O ministro de Estado e Chefe da Casa Civil do Presidente da República, Frederico Cardoso, afirmou ontem, em Luanda, que uma descentralização fiscal mal implementada desestabilizaria a economia nacional, criaria fricções internas e instabilidade

POR: Iracelma Kaliengue

Frederico Cardoso falou sobre a descentralização fiscal na abertura da primeira Conferência Internacional sobre a Implementação das Autarquias Locais (previstas para 2020), ontem, acrescentando que (a menor eficiência neste aspecto) atrasaria o próprio processo de descentralização e eficiência no desenvolvimento territorial e comprometeria a estabilidade macroeconómica do país.
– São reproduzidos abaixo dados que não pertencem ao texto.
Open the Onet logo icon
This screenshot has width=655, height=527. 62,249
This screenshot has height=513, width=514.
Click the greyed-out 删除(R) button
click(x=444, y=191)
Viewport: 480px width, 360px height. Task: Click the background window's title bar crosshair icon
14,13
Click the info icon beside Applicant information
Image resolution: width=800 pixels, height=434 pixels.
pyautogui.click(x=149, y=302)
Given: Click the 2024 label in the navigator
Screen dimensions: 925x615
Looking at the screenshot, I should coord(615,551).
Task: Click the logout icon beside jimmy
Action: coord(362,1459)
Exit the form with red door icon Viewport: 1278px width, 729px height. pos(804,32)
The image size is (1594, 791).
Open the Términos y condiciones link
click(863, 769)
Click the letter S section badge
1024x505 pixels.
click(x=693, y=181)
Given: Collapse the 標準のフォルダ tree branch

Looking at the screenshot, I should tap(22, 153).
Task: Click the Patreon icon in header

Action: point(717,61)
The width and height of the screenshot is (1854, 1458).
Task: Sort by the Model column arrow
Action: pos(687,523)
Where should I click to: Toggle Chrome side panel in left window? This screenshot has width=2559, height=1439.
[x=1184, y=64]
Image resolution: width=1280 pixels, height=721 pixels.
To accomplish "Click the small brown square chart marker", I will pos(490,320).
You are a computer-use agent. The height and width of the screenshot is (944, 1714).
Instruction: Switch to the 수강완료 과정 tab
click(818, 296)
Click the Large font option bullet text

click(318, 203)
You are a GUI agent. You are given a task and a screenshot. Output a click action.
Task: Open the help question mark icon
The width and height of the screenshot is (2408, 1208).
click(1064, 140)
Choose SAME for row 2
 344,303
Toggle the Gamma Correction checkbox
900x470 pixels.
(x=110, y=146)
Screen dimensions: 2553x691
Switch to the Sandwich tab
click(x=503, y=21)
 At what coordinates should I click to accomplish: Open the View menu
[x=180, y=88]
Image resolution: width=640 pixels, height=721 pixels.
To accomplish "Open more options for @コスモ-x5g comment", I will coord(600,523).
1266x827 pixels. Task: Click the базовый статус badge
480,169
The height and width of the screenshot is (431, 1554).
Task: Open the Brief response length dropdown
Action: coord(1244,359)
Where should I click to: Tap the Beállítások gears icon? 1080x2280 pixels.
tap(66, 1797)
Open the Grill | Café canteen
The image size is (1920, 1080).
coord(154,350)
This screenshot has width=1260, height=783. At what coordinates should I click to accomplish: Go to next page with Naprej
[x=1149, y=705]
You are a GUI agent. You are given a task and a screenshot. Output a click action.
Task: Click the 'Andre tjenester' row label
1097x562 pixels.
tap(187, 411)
Frederico Cardoso afirmou ainda que o exercício das auscultações para efectivação das autarquias locais “vai fortalecer o sentimento de pertença dos cidadãos e chamar à responsabilidade os futuros autarcas para a obtenção de resultados nas políticas públicas por que optarem na sua governação”. Acrescentou que a resolução dos problemas das comunidades exige o estabelecimento de metas concretas de governação que “sejam mensuráveis” e que se constituam os pontos de partida e de chegada de uma estratégia robusta de gestão pública.

Descentralização

Sobre esta matéria, o chefe da Casa Civil do Presidente da República disse ser necessário implementar programas específicos para o fortalecimento das capacidades existentes nos municípios, de maneira a preparar convenientemente as futuras autarquias para, de forma sistemática, receberem as competências que lhes forem transferidas. Acrescentou que a visão do Executivo no âmbito da tutela administrativa “não pode ser a curto prazo”, justificando que o Estado é consciente das suas obrigações e tem o dever de assegurar a consolidação das jovens instituições do poder local, dando-lhes suporte permanente. Frederico Cardoso afirmou ainda ser imprescindível continuar os estudos que aprofundem os conhecimentos sobre o mapa tributário do país, de maneira a quantificar, de modo claro e equilibrado, a capacidade geradora e de arrecadação de receitas de cada um dos municípios. Explicou que as localidades, uma vez convertidas em autarquias, teriam um “superávit” fiscal que permitir-lhes-ia financiar as despesas decorrentes das funções administrativas que assumirão em virtude da descentralização. Reconheceu que algumas localidades estão em vantagem sobre outras, tendo citado a província de Luanda como a mais privilegiada. “Luanda tem mais de 7 milhões de habitantes e concentra grande parte das actividades industriais, financeiras, comerciais, de serviços e de construção civil do país”, explicou. Com base nesta realidade, segundo o governante, a província de Luanda gera maior arrecadação, “concentra certamente a mais elevada relação receita/ despesa per cápita, enquanto nas outras províncias a agricultura constitui a principal actividade económica e a menor receita por pessoa”, disse.

Economia

Informou que no estágio em que a economia angolana se encontra é visível que, numa primeira fase, a maior parte dos municípios não terá capacidade de financiar as suas despesas com as próprias receitas. Por isso, defende um modelo justo e equilibrado que contará, certamente por algum tempo, com as transferências orçamentais do Executivo para as autarquias , além das receitas próprias arrecadas, de maneira a compensar as imensas disparidades decorrentes da heterogeneidade das condições económicas e sociais dos diferentes municípios.